= Chenoy's =

Jewish delicatessen and restaurant chain in Canada

Chenoy's was a Jewish delicatessen and restaurant chain that operated in Montreal, Canada. It was originally known for offering the Montreal-style smoked meat sandwich. Chenoy's first opened in the old Jewish neighbourhood on the Main, close to Marie-Anne street, and would later expand to other parts of the island of Montreal. The last surviving Chenoy's deli restaurant in the chain was located in Dollard-des-Ormeaux, which opened in 1974 by Morty Chenoy and brothers Nick and Costa Sigounis . From its opening in 1936 until its bankruptcy and closure in 2026, Chenoy's had a presence in Montreal for over 90 years.

==History==
Like other great Montreal delis (Schwartz's, Dunn's), Chenoy's first opened in the old Jewish neighbourhood on the Main (Saint Laurent Boulevard), close to Marie-Anne street. As times changed, the deli would move and be franchised. From Chenoy's history:

"...in 1936 we lost the key...

The original (4) "Chenoy Boys" had been doing Deli right since 1936. Our story starts in a small local of St.Laurent Boulevard... now over 75 years later we're still turning out our Famous Smoked-Meat from all areas of the city!

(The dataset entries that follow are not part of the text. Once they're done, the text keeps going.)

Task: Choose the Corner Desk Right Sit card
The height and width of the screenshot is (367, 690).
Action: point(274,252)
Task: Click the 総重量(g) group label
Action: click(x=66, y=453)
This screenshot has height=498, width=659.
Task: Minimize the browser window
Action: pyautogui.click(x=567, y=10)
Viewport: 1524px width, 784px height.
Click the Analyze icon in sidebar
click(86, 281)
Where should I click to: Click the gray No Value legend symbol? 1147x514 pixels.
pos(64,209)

Their specialty was Smoked-Meat, but the new owners haven’t stopped at that!... from bacon & eggs, to filet mignon.... Chenoys is the place to grab a bite for whatever you might like.

The only problem is in 1936 we lost the key... so we’ve been working 25 Hrs a day, 365 days a year ever since to serve you!

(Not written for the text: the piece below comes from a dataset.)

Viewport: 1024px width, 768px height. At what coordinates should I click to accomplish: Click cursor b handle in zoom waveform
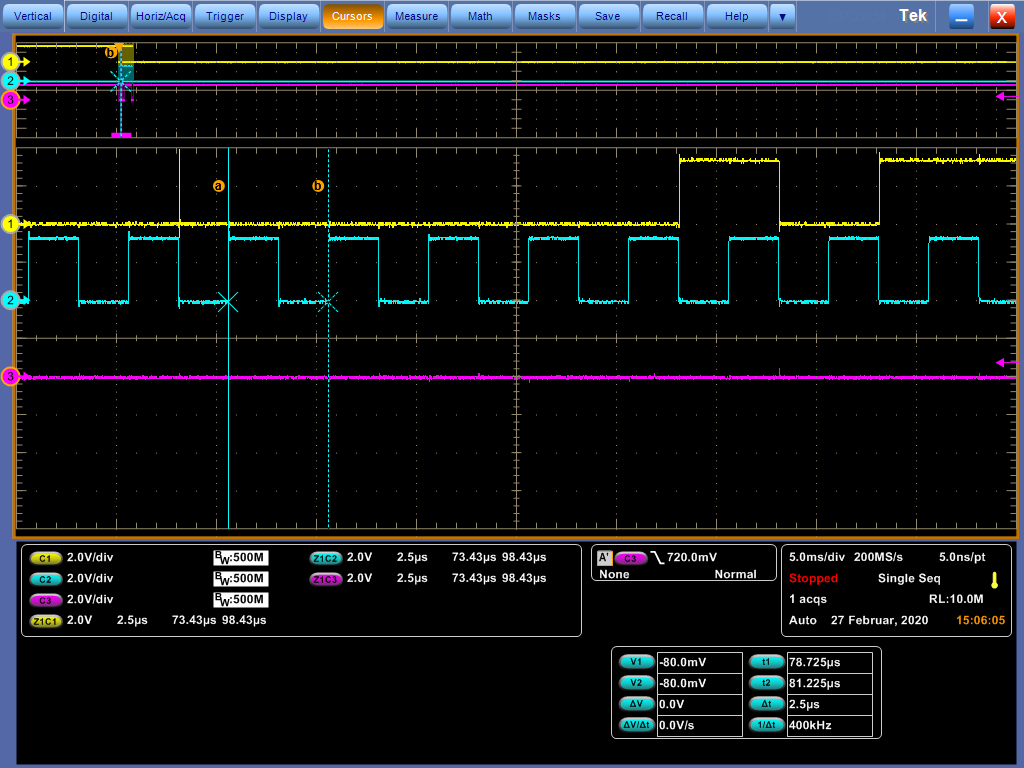pos(318,186)
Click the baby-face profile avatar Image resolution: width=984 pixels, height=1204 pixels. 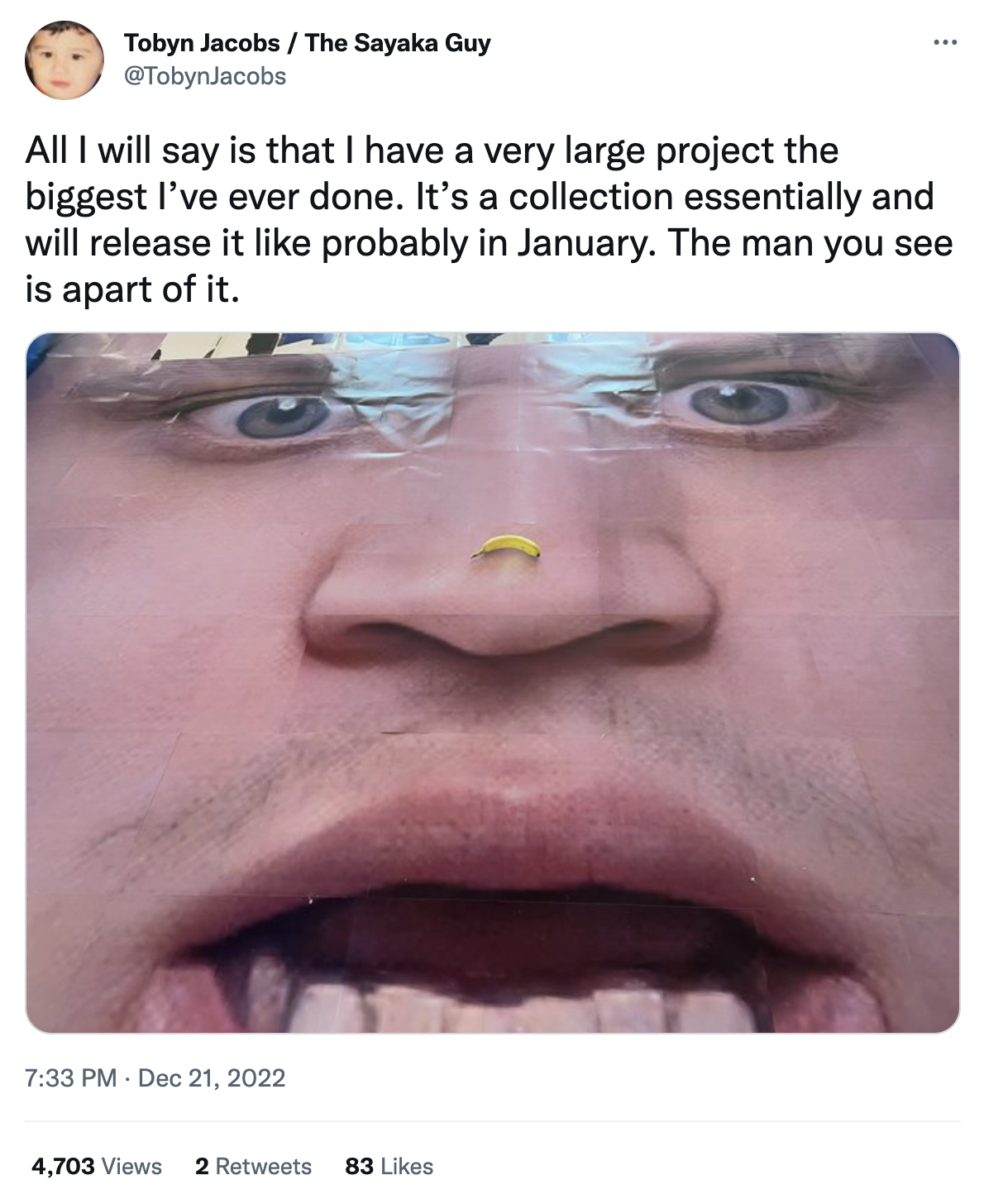coord(64,60)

The illustration on the cover depicts the original location of Deli Chenoys in 1936, then located on St. Laurent Boulevard, near Marianne Street. From its humble origins to modern times, our success has gone through several decades and generations, but one thing has remained the same...."

Chenoy's would later franchise delis, in
Lasalle, Quebec, at 7660 Newman Boulevad; in Brossard, on Taschereau Boulevard; and in Chomedey, in Laval, on Boulevard Curé-Labelle. They have all since closed its doors in 2017. The last family member to be an owner was the late Mortimer (Morty) Chenoy.

A Chenoy's franchise opened in Gatineau in 1997 on Boulevard de l'Hôpital, in Complexe Lumière (aka "Cinema 9"). It was closed in 2019 and rebranded as part of the Nickels deli chain.

==Restaurants==

The oldest remaining Chenoy's deli was in Dollard-des-Ormeaux, on Saint-Jean Boulevard, which opened in 1974 by Morty Chenoy and brothers Nick and Costa Sigounis. It was closed in August 2026.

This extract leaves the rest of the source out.